- **What the exercise asks**
What is needed is an exact copy of every line from the one with "How do I perform: Select PEOPLE'S" to the end of the entries below, without the pictures.

- **Provided data**
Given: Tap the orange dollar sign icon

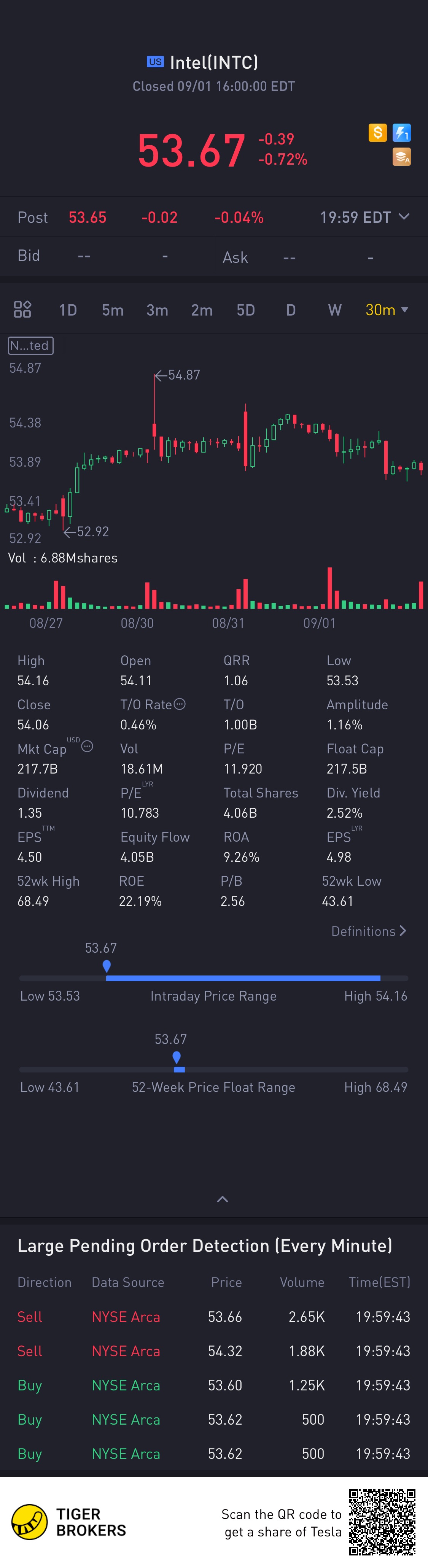Looking at the screenshot, I should 377,133.
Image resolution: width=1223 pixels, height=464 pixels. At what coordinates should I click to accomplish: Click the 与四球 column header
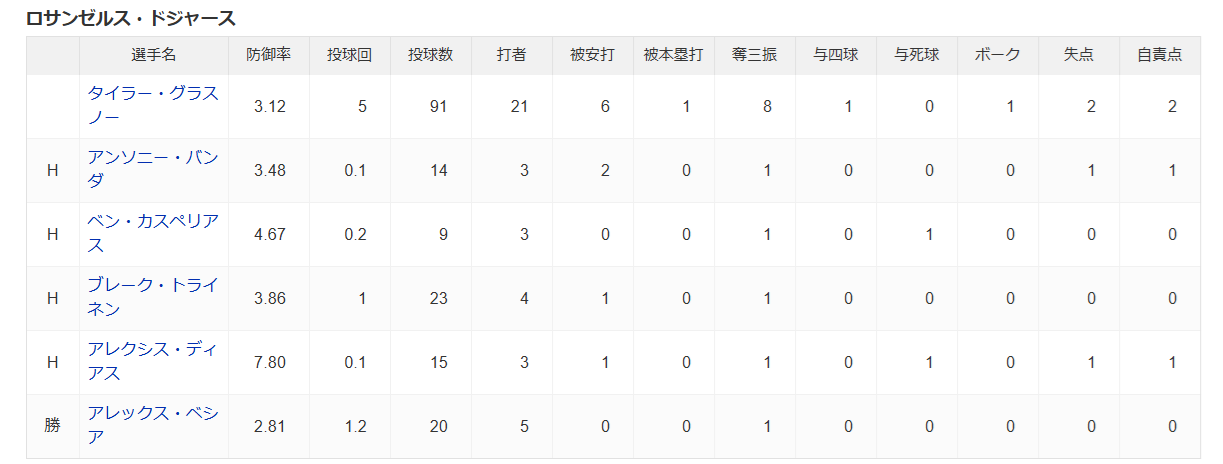(836, 56)

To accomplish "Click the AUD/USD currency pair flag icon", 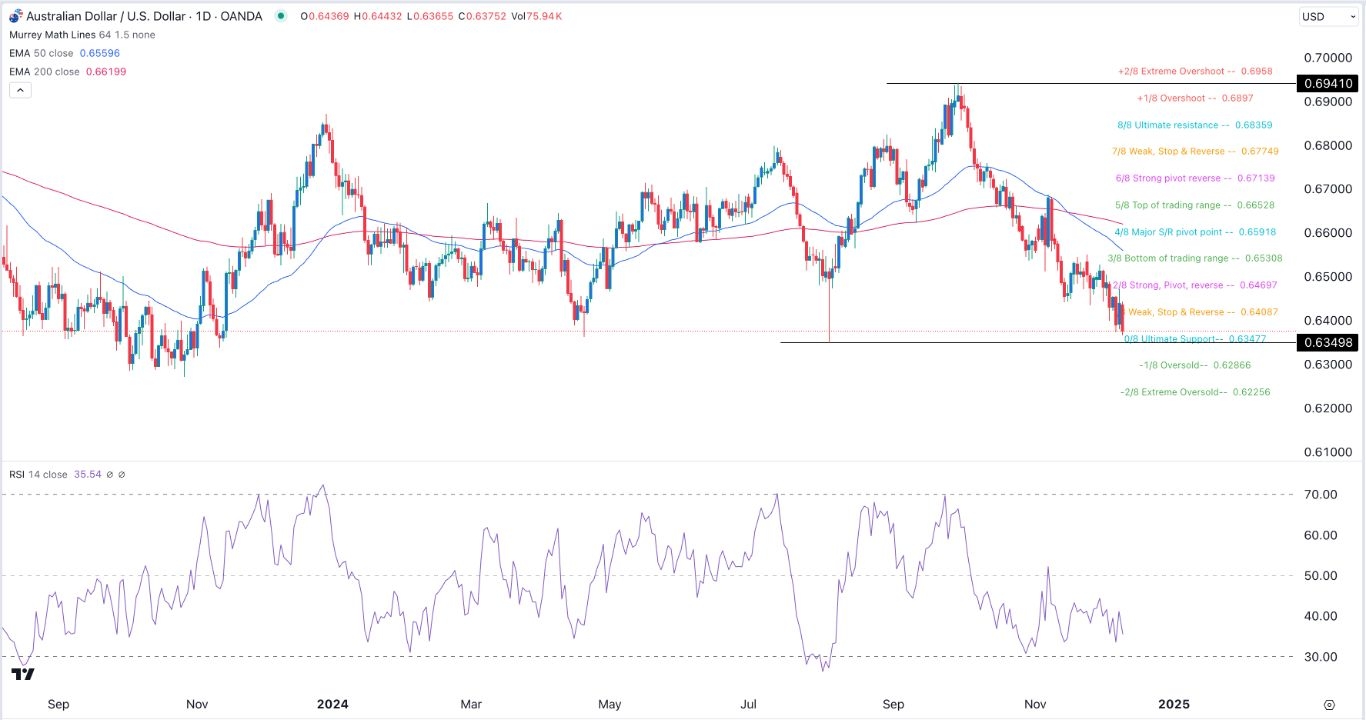I will [x=14, y=16].
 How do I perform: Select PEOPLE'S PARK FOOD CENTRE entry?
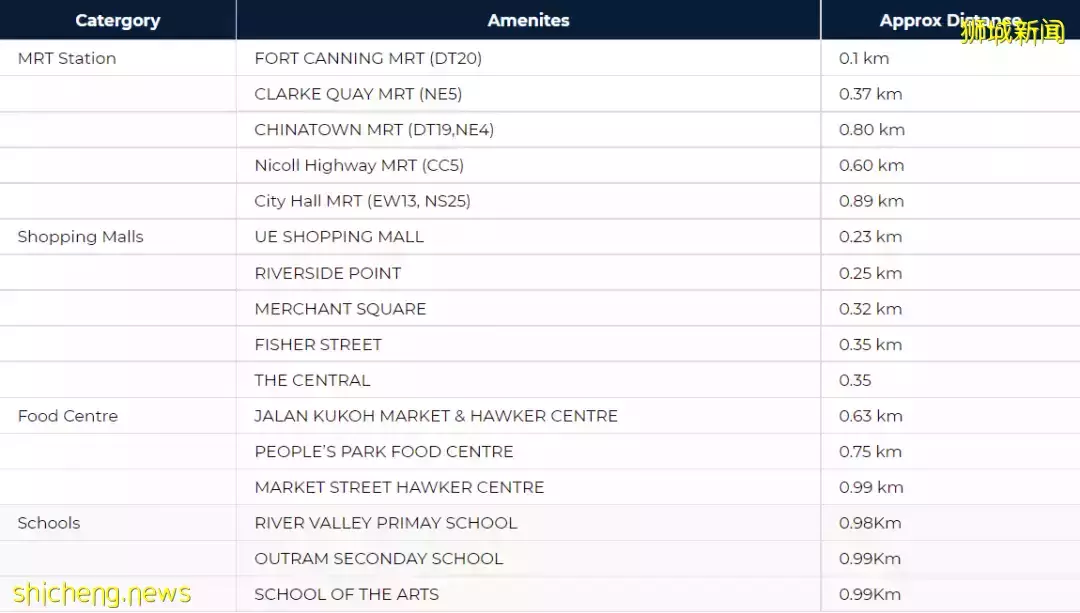(384, 452)
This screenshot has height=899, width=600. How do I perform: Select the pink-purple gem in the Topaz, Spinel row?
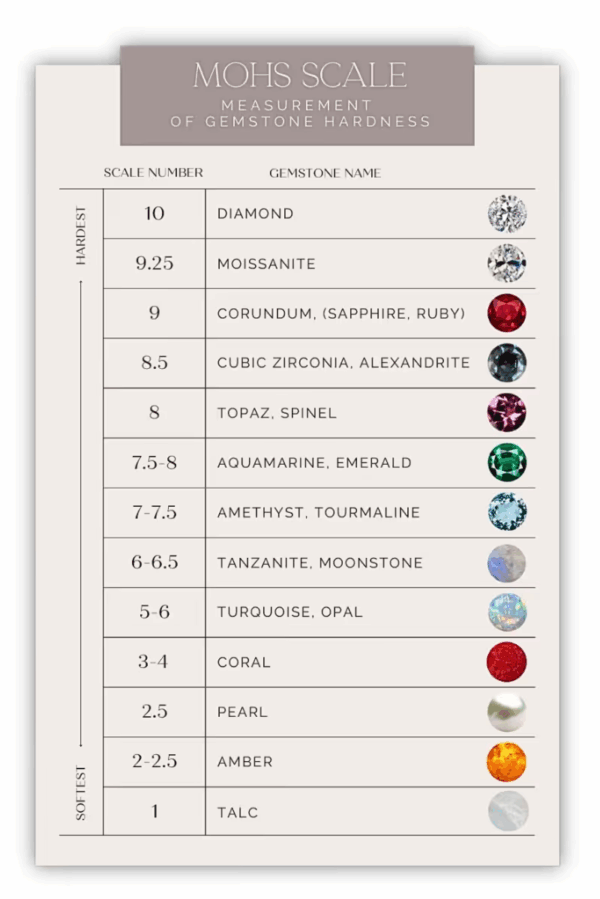pos(507,412)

- **Answer for the task**
 How do I perform: Select PEOPLE'S PARK FOOD CENTRE entry?
(384, 452)
This screenshot has height=899, width=600. How do I perform: Select the pink-purple gem in the Topaz, Spinel row?
pos(507,412)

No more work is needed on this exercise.